# Wer hat Erfahrungen zur Daiwa Emcast BR A Freilaufrolle



## Tino (18. Juni 2014)

Hallo 
Wie schon der Titel besagt,suche ich Infos zu der obengenannten Rolle.

Ich suche 3 neue Aalrollen die ich auch eventuell zum Zanderangeln nutzen möchte.

Zum Grundangeln mit Futterkorb sollten sie auch geeignet sein,hoffe ich zumindest.

Hat jemand diese Rollen in Gebrauch und kann mir wertvolle Infos geben?

Wie fein ist der Freilauf wirklich einstellbar?

Vielen Dank für eure Hilfe ! ! !


----------



## nordbeck (18. Juni 2014)

*AW: Wer hat Erfahrungen zur Daiwa Emcast BR A Freilaufrolle*

Meiner Meinung nach ist das nur ne Aufbereitung der älteren Regal br freilaufrollen. Die waren an sich ne solide Sache, Freilauf geht tatsächlich verhältnismäßig leichtgängig und fein einstellbar. Zum Zander angeln aber immer noch nichts. Zum Hechten war mir der Widerstand jedenfalls immer noch zu hoch.


----------



## Tino (18. Juni 2014)

*AW: Wer hat Erfahrungen zur Daiwa Emcast BR A Freilaufrolle*

Danke erstmal für die Info.

Ich hoffe das da noch mehr kommt.


----------



## ATRiot01 (27. Juli 2014)

*AW: Wer hat Erfahrungen zur Daiwa Emcast BR A Freilaufrolle*

Hänge mich einfach mal in den Trööt mit rein mit meiner Frage um nicht extra einen neuen zu eröffnen.
Suche auch 2-3 neue Freilaufrollen zum Aal und Zanderangeln im Rhein zwischen den Buhnen mit Bleigewichten um die 100gr. Der Freilauf soll dabei hauptsächlich zur Sicherheit der Rute dienen falls ich mal ebend in die Büsche verschwinden muss weil die Natur ruft oder ebend anderweitig abgelenkt sein sollte. 
Die Emcast BR würde mir rein äusserlich und preislich schon recht gut zusagen, nur über die Grösse bin ich mir noch unklar und leider hat kein Tackle-Dealer in meiner Nähe welche auf Lager. 
Schwanke zwischen der 4000 und der 4500....was sagen denn die Leute die sie schonmal in der Hand hatten oder villeicht sogar benutzen?
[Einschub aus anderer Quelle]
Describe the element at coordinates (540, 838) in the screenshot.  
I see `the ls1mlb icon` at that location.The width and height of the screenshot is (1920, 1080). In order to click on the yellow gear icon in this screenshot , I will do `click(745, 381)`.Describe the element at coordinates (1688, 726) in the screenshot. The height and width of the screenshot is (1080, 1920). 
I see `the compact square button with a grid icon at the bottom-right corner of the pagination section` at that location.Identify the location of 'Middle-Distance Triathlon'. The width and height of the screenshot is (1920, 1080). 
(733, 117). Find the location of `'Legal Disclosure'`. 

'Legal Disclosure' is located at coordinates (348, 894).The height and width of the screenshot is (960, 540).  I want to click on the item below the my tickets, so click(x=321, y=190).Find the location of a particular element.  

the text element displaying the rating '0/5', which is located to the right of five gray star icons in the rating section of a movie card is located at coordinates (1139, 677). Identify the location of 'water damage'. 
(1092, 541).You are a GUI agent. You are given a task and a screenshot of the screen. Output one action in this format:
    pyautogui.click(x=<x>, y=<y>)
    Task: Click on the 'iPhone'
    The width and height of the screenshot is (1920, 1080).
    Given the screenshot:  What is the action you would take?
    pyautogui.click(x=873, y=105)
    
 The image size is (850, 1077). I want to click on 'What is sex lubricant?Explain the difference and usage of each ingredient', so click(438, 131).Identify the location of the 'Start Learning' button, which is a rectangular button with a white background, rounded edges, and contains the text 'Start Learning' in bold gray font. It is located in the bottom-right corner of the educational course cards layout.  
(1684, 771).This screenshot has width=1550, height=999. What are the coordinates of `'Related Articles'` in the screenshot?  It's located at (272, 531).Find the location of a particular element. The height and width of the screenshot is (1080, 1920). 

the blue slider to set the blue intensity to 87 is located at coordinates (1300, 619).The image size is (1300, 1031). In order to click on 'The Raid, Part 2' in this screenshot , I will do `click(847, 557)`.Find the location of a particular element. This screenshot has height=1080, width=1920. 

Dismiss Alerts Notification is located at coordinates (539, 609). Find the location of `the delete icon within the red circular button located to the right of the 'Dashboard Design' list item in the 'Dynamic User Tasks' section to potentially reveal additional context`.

Ist die grössere in diesem Fall auch die etwas stabilere/robustere, oder hat nur die Spule einen flacheren Kern? Oder haltet Ihr die Rolle für gänzlich ungeeignet und habt einen oder mehrere andere Vorschläge? Immer her damit


----------



## nordbeck (27. Juli 2014)

*AW: Wer hat Erfahrungen zur Daiwa Emcast BR A Freilaufrolle*

Zander und Freilauf verträgt sich nicht.


----------



## ATRiot01 (28. Juli 2014)

*AW: Wer hat Erfahrungen zur Daiwa Emcast BR A Freilaufrolle*

Schon klar, aber es ist halt schön zu wissen das man auch mal 1 min nicht auf die Rutenspitzen schauen muss ohne befürchten zu müssen das ein halbstarker Waller oder ein Aal über 4 Pfund einem die Rute in den Rhein zieht....und wegen einer Minute Pipipause oder anderen Ablenkungen jedesmal deine normale Frontbremse zu öffnen oder gar die Ruten einzuhohlen..naja...da ist nen Freilauf doch die angenehmere Lösung.
Btw auch wenn ich ihn nicht zum schnurnachgeben benutze, sooo empfindlich sind Rheinzander auch nicht wirklich...


----------



## nordbeck (28. Juli 2014)

*AW: Wer hat Erfahrungen zur Daiwa Emcast BR A Freilaufrolle*

Offener Bügel, wie wärs?


----------



## ATRiot01 (28. Juli 2014)

*AW: Wer hat Erfahrungen zur Daiwa Emcast BR A Freilaufrolle*

Gute Idee, dann hätte ich geschätzte 4 Minuten bis 2 mal 300m Mono in der Buhne treiben würden ...vom Clippen halte ich im Rhein auch nicht sonderlich viel weil der doch recht straff sein müsste wegen der Schifffahrt und da der Widerstand beim Biss dann doch zu hoch wäre für den Zander, ausserdem zu fummelig, lieber nach nem Schubverband im Notfall 2-3mal an der Kurbel drehen und Freilauf wider an.
Aber btt: Sind alle 4 Emcast BR-Grössen Baugleich und verfügen nur über unterschiedliche Spulen, oder sind nur 3500/4000, 4500/5000 Baugleich oder alle unterschiedlich und wenn ja sind die grösseren wirklich viiiiieeeeeel robuster und welche Grösse wäre für das dauerhafte fischen mit ca. 100gr Blei in der Strömung sinnvoll? Wurfweite spielt eine untergeordnete Rolle, liegt meist nur bei etwa 30m.


----------



## Sten Hagelvoll (28. Juli 2014)

*AW: Wer hat Erfahrungen zur Daiwa Emcast BR A Freilaufrolle*



nordbeck schrieb:


> Zander und Freilauf verträgt sich nicht.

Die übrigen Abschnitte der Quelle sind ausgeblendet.